Sophia Antipolis, France – 31 Aug 2020: Patients with acute pulmonary embolism can be selected for home management using the sPESI score or the Hestia criteria, according to results of the HOME-PE trial presented in a Hot Line session today at ESC Congress 2020.1
Principal investigator Professor Pierre-Marie Roy of the University Hospital of Angers, France said: “The pragmatic Hestia method was at least as safe as the sPESI score for triaging haemodynamically stable pulmonary embolism patients for outpatient care.”
Acute pulmonary embolism is the most severe presentation of venous thromboembolism (VTE). Incidence is approximately 60 to 70 per 100,000 people, but increases with age, in cancer patients, during prolonged bedrest or after surgery. It occurs when a blood clot, usually in veins of the legs, travels to the right side of the heart and blocks the pulmonary arteries. The most frequent symptoms are acute dyspnoea and chest pain. In severe cases, patients may develop acute right heart failure with shock and, sometimes, sudden death.
Apart from haemodynamically unstable patients requiring specific management, treatment is mainly based on anticoagulation to avoid recurrence of pulmonary embolism and allow natural fibrinolysis. However, anticoagulation increases the risk of bleeding. Historically, hospitalisation was justified due to the risks of recurrence and bleeding. In the last decade, several studies have demonstrated the possibility of home treatment for selected haemodynamically stable patients. But controversy persists about the optimal referral strategies and eligibility criteria for outpatient care.
European guidelines recommend the Pulmonary Embolism Severity Index (PESI) score or the simplified PESI score (sPESI) to assess the risk of all-cause mortality.2 Patients with an sPESI score of 0 can be treated at home, providing that proper follow-up and anticoagulant therapy can be provided. American guidelines do not require a predefined score,3 and advise using pragmatic criteria such as those in the Hestia Study.4
The HOME-PE trial examined whether a strategy based on the Hestia criteria was at least as safe as a strategy based on the sPESI score to select patients for home treatment. In addition, it evaluated whether the Hestia method was more efficient compared to the sPESI score – in other words, whether it led to more patients being selected for home treatment.
This was a randomised, open-label non-inferiority trial comparing the two triaging strategies. It was conducted in 26 hospitals in France, Belgium, the Netherlands and Switzerland, which had set up, prior to study initiation, a thrombosis team for outpatient care of patients with acute pulmonary embolism.
In 2017 to 2019, 1,974 patients with normal blood pressure presenting to the emergency department with acute pulmonary embolism were included. Patients randomised to the sPESI group were eligible for outpatient care if the score was 0; otherwise they were hospitalised. Patients randomised to the Hestia group were eligible for outpatient care if all 11 criteria were negative; otherwise they were hospitalised. In both groups, the physician in charge could overrule the decision on treatment location for medical or social reasons.

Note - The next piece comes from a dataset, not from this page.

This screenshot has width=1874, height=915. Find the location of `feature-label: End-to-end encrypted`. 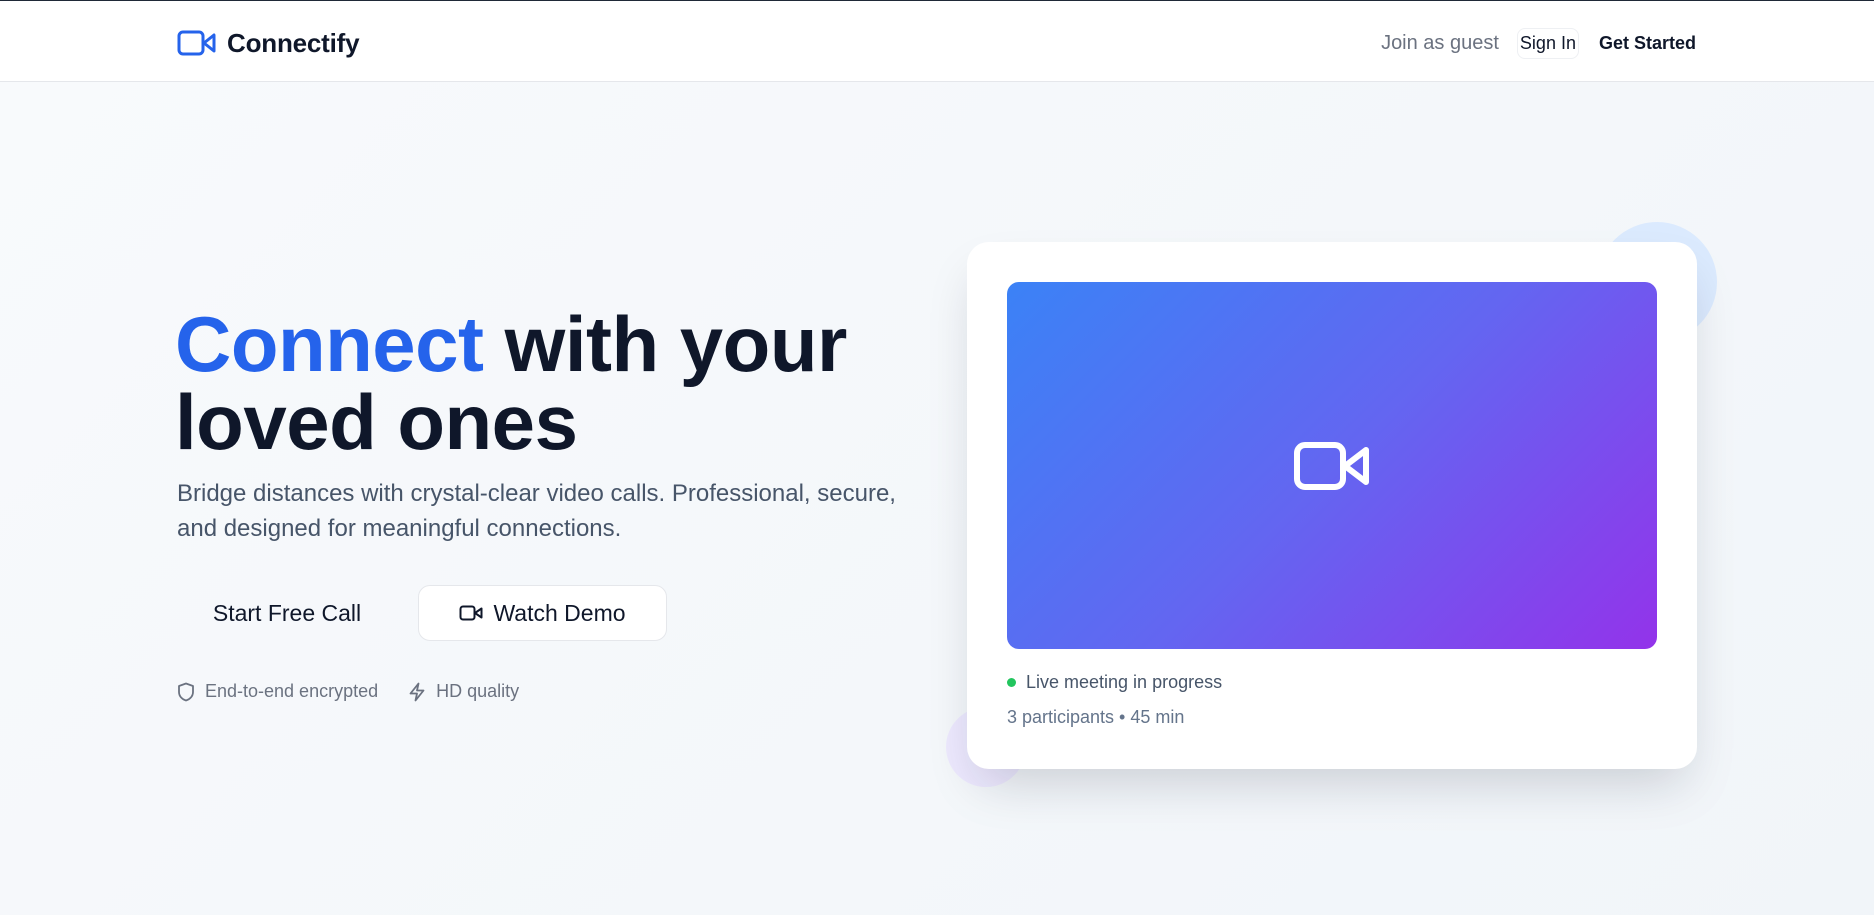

The primary outcome was a composite of recurrent VTE, major bleeding, and all-cause death within 30 days. The Hestia strategy was non-inferior to the sPESI strategy: the primary outcome occurred in 3.8% of the Hestia group and 3.6% of the sPESI group (p=0.005).
A greater proportion of patients were eligible for home care using sPESI (48.4%) compared to Hestia (39.4%). However, the doctor in charge of the patient overruled sPESI more often than Hestia. Consequently, a similar proportion of patients were discharged within 24 hours for home treatment: 38.4% in the Hestia group and 36.6% in the sPESI group (p=0.42). All patients managed at home had a low rate of complications.
Professor Roy said: “These results support outpatient management of acute pulmonary embolism patients using either the Hestia method or the sPESI score with the option for physicians to override the decision. In hospitals organised for outpatient management, both triaging strategies enable more than a third of pulmonary embolism patients to be managed at home with a low rate of complications.”